Mata bulat lelaki itu bergerak-gerak saat membaca bait-bait puisi yang ditulis gadis yang ada di hadapannya. "Seperti biasanya, karya lu luar biasa. Organisasi ini beruntung banget punya lu sebagai anggotanya. Mungkin dari kita kelas sepuluh sampai sekarang lu yang paling aktif ngirim karya."
Mat kembali tersenyum simpul. "Gak usah melebih-lebihkan, deh, Kai."
Dengan cepat lelaki yang dipanggil Kai itu menggeleng. "Gue sama sekali tidak melebih-lebihkan. Lu tahu sendiri 'kan kalau kelas dua belas tak seharusnya terlalu aktif organisasi, lu malah over aktif."
"Siapa bilang gue over aktif? Orang gue paling jarang ikut kalau pertemuan."

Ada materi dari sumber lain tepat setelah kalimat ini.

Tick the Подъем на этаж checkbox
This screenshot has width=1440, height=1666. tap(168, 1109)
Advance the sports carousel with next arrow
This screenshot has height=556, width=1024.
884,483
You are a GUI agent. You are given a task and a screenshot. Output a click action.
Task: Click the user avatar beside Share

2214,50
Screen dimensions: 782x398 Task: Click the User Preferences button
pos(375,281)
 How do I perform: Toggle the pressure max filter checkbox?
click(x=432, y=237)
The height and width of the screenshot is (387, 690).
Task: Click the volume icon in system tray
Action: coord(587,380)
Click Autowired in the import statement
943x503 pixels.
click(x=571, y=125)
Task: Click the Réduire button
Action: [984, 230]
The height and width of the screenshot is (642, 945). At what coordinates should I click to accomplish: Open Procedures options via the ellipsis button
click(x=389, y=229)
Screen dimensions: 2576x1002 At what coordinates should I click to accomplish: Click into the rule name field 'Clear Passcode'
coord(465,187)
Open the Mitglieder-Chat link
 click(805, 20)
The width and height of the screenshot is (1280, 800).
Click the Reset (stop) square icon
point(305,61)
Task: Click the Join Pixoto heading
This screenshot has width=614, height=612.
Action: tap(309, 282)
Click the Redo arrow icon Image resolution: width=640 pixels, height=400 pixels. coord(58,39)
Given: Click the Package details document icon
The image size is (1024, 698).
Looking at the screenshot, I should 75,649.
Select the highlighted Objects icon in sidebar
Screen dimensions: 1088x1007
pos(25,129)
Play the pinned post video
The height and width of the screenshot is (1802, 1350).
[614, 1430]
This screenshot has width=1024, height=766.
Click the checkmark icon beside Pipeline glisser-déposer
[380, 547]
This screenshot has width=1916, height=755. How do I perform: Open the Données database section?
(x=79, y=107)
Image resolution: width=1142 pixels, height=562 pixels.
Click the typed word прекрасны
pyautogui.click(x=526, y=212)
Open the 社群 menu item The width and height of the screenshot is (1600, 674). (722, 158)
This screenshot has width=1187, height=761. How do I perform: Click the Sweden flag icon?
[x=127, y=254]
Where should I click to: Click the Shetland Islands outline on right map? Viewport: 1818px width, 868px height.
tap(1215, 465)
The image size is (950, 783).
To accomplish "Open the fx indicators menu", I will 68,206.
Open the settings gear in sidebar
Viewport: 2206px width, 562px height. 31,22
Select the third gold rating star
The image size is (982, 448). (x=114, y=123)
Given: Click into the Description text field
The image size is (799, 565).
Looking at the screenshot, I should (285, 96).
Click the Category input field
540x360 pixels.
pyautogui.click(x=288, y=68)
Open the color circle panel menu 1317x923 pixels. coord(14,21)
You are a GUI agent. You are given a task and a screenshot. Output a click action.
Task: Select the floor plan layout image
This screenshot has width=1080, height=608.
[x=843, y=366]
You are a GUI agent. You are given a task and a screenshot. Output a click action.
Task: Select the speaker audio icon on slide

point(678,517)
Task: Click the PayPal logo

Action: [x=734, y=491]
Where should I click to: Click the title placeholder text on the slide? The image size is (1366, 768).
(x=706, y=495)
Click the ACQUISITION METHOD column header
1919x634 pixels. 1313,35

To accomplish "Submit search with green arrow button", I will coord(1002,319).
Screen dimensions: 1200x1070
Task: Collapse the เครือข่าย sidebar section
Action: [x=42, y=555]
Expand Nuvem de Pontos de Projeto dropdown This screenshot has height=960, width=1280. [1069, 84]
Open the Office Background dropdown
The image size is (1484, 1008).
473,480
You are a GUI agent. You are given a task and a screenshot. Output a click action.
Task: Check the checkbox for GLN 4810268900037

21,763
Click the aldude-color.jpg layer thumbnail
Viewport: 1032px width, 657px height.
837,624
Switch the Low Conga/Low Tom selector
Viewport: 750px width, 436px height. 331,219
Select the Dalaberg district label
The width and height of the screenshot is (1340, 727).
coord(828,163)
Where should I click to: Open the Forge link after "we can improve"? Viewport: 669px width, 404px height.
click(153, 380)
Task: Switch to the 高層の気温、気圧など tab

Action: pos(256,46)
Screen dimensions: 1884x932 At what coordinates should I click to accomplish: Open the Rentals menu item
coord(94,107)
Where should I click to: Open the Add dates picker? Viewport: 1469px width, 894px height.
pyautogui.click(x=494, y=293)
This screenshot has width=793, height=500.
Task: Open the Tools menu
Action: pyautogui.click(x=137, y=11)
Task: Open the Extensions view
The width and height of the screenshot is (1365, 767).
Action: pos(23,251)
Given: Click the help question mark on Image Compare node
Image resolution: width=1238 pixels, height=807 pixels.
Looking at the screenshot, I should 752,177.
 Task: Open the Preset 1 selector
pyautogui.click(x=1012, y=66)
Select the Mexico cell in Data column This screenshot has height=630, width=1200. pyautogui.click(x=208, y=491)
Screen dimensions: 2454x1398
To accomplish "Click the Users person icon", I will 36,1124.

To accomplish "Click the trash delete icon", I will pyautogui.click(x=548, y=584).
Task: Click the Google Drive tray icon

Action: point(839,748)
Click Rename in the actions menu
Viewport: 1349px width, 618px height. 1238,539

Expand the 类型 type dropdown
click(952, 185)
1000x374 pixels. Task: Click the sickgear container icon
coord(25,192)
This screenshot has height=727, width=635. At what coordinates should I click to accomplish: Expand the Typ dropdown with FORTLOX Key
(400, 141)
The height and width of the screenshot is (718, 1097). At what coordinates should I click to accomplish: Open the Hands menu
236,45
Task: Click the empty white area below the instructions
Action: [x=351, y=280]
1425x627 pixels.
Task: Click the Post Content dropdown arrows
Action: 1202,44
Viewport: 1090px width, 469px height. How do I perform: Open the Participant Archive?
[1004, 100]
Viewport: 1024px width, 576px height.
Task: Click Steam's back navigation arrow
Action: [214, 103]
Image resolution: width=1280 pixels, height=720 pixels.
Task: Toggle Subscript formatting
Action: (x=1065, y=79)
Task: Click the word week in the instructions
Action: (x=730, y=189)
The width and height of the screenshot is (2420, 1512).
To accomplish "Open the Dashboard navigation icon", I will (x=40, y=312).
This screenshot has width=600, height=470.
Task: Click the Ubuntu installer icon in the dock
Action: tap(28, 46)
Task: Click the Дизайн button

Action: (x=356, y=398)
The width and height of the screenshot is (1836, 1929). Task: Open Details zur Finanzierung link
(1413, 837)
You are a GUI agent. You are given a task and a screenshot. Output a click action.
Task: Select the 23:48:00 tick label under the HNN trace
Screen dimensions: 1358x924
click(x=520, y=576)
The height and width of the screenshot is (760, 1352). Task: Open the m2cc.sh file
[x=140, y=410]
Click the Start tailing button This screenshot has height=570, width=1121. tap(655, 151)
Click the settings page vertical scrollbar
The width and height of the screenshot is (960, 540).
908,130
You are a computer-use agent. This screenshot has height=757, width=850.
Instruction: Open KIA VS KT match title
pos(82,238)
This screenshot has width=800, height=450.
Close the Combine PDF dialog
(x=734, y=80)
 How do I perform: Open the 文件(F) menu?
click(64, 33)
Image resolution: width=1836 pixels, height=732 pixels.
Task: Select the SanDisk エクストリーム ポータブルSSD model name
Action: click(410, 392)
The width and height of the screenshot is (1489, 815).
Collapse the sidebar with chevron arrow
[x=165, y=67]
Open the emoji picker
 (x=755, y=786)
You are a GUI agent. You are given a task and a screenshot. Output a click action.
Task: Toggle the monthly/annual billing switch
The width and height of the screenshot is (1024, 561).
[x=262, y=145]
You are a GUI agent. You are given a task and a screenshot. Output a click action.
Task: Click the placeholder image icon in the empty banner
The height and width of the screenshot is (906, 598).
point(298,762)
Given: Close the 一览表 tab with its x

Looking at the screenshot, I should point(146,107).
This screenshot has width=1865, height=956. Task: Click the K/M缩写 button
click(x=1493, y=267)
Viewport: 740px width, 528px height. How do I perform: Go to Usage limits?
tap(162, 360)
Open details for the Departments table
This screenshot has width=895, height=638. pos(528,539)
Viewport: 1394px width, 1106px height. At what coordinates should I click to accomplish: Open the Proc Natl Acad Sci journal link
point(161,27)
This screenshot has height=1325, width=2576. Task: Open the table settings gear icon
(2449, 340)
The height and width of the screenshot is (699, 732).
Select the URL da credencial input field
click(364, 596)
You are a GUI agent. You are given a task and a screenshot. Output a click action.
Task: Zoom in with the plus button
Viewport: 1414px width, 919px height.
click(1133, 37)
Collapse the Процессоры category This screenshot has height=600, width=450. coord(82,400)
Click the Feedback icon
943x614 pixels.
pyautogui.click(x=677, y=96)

"Jarang ikut pertemuan tapi aktif ngirim karya."
Mat akhirnya pasrah sendiri. Sebelum pergi, ia memerhatikan mata Kai yang terarah pada buku yang ia bawa. Detik berikutnya lelaki itu melepas tawa.
Mat yang mendengarnya hanya bisa mendengus sebal. "Setiap kali lu lihat gue pegang buku mata pelajaran jurusan, lu selalu ngetawain gue, deh."
Kai menghentikan tawanya sejenak lantas menepuk pelan pundak Mat. "Semenjak lu ceritain tentang keterpaksaan lu masuk IPA, gue selalu ngakak kalau lihat lu pegang bukunya. Gak tahu kenapa."
"Udah deh, males gue sama lu. Mentang-mentang anak IPS
Sontak ia menghentikan tawa dan berkata, "Maaf, maaf. Jangan baper dong."
Mat mengangguk pelan, memasang senyum simpul sebelum akhirnya melangkah pergi.
Dia, Kailan Anggana, lelaki yang nama depannya berasal dari tumbuhan yang bernama latin _brassisca oleracea var. albaglabra_. Satu-satunya lelaki yang menghargai keberadaan Mat sebagai seorang perempuan.
Bersambung ....
KAMU SEDANG MEMBACA
Matcha Adellina
Teen FictionBagi Mat, dunia itu tak berotasi, dunia menetap pada porosnya terbukti dari dirinya yang selalu saja mendapatkan ketidakadilan. Luka bertumpuk luka, pilu bertumpuk pilu hingga semuanya menggunung dan mengoyak hidupnya. Hingga di hari itu, hari dima...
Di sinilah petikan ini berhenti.